→ **Requirement**: Format the items below as a JSON array of strings, with one string per line and blank lines omitted.

→ **Task input**:
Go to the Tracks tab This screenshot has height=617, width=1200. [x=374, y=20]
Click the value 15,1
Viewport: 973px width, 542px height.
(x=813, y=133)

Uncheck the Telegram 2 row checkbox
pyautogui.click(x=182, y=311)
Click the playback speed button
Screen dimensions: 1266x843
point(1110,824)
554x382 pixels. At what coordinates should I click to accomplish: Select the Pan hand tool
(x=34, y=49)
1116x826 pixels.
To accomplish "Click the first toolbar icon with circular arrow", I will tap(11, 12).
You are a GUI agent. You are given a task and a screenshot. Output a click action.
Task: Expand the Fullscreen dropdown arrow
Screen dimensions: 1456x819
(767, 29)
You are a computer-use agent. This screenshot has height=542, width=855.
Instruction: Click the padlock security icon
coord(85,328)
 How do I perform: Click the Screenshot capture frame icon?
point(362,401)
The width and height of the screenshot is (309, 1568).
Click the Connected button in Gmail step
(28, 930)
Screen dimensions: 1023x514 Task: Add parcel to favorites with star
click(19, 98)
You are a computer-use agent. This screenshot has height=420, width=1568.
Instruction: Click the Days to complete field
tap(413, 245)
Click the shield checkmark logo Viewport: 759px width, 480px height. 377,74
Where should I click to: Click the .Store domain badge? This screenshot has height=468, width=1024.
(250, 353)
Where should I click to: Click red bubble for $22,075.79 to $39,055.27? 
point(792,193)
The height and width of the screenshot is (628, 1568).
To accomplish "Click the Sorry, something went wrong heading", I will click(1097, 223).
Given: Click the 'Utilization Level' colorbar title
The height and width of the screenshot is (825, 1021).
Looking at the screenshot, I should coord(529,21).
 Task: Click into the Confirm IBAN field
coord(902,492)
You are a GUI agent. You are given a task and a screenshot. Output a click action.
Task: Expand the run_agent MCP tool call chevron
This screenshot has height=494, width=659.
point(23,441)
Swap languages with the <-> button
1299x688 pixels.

→ **Exercise solution**:
[
  "Go to the Tracks tab This screenshot has height=617, width=1200. [x=374, y=20]",
  "Click the value 15,1",
  "Viewport: 973px width, 542px height.",
  "(x=813, y=133)",
  "Uncheck the Telegram 2 row checkbox",
  "pyautogui.click(x=182, y=311)",
  "Click the playback speed button",
  "Screen dimensions: 1266x843",
  "point(1110,824)",
  "554x382 pixels. At what coordinates should I click to accomplish: Select the Pan hand tool",
  "(x=34, y=49)",
  "1116x826 pixels.",
  "To accomplish \"Click the first toolbar icon with circular arrow\", I will tap(11, 12).",
  "You are a GUI agent. You are given a task and a screenshot. Output a click action.",
  "Task: Expand the Fullscreen dropdown arrow",
  "Screen dimensions: 1456x819",
  "(767, 29)",
  "You are a computer-use agent. This screenshot has height=542, width=855.",
  "Instruction: Click the padlock security icon",
  "coord(85,328)",
  " How do I perform: Click the Screenshot capture frame icon?",
  "point(362,401)",
  "The width and height of the screenshot is (309, 1568).",
  "Click the Connected button in Gmail step",
  "(28, 930)",
  "Screen dimensions: 1023x514 Task: Add parcel to favorites with star",
  "click(19, 98)",
  "You are a computer-use agent. This screenshot has height=420, width=1568.",
  "Instruction: Click the Days to complete field",
  "tap(413, 245)",
  "Click the shield checkmark logo Viewport: 759px width, 480px height. 377,74",
  "Where should I click to: Click the .Store domain badge? This screenshot has height=468, width=1024.",
  "(250, 353)",
  "Where should I click to: Click red bubble for $22,075.79 to $39,055.27? ",
  "point(792,193)",
  "The height and width of the screenshot is (628, 1568).",
  "To accomplish \"Click the Sorry, something went wrong heading\", I will click(1097, 223).",
  "Given: Click the 'Utilization Level' colorbar title",
  "The height and width of the screenshot is (825, 1021).",
  "Looking at the screenshot, I should coord(529,21).",
  " Task: Click into the Confirm IBAN field",
  "coord(902,492)",
  "You are a GUI agent. You are given a task and a screenshot. Output a click action.",
  "Task: Expand the run_agent MCP tool call chevron",
  "This screenshot has height=494, width=659.",
  "point(23,441)",
  "Swap languages with the <-> button",
  "1299x688 pixels."
]